Any ideas are welcome. Thanks!
One session-failover / session-replication solution for tomcat is memcached-session-manager (msm), supporting both sticky and non-sticky sessions. msm uses memcached (or any backend speaking the memcached protocol) as backend for session backup/storage.
In sticky mode sessions are still kept in tomcat, and memcached is only used as an additional backup - for session failover.
In non-sticky mode sessions are only stored in memcached and no longer in tomcat, as with non-sticky sessions the session-store must be external (to avoid stale data).

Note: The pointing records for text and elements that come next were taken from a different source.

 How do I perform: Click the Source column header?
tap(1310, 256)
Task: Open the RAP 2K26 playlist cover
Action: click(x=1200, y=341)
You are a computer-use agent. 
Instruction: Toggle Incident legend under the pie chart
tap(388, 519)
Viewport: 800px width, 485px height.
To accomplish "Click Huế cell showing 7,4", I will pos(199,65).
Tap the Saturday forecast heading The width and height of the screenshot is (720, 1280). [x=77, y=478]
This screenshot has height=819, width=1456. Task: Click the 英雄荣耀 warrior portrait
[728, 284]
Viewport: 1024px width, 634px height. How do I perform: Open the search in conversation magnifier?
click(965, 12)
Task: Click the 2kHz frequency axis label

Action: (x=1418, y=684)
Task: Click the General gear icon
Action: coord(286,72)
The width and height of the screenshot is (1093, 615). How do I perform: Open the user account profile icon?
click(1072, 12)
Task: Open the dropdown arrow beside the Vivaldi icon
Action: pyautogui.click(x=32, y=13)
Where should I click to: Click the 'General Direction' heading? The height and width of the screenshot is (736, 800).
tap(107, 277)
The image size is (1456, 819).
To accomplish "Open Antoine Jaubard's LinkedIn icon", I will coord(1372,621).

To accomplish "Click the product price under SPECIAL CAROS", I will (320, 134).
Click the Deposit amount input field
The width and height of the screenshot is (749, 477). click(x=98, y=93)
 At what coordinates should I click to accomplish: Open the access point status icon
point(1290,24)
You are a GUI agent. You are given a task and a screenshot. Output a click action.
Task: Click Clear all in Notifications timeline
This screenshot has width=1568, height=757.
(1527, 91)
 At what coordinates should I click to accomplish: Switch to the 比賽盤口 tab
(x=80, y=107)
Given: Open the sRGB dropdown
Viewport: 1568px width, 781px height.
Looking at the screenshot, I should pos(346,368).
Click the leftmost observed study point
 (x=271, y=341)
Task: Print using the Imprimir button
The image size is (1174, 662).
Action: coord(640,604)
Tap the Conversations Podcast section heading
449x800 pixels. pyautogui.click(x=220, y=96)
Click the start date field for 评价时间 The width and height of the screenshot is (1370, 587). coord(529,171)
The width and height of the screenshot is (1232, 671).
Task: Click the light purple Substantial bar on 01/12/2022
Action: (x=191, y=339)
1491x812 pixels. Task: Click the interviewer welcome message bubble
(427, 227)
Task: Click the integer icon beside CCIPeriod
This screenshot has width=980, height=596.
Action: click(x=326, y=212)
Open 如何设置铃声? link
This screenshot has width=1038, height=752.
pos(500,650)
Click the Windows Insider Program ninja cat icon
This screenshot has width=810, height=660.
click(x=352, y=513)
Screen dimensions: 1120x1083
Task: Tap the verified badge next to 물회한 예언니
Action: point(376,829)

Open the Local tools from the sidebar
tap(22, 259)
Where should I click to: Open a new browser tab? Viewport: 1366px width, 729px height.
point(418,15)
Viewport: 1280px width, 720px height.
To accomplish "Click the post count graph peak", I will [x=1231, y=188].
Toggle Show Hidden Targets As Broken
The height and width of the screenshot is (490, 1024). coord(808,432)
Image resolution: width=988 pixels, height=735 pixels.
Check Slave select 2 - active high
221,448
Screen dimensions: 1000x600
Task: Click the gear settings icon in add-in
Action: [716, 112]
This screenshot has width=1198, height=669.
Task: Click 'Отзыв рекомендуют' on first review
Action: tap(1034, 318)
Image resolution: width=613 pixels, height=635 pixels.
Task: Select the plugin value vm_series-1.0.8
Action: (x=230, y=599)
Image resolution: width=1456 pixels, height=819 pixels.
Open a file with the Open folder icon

There's also special support for membase / membase buckets, which is useful for hosted solutions where you get access to a certain bucket with the appropriate authentication.
Session serialization is pluggable, so you're not tied to java serialization (and classes implementing Serializable). E.g. there's a kryo serializer available, which is one of the fastest serialization strategies available.
The msm home page mainly describes the sticky session approach, for details regarding non-sticky sessions you might search or ask on the mailing list.
Details and examples regarding the configuration can be found in the msm wiki (SetupAndConfiguration).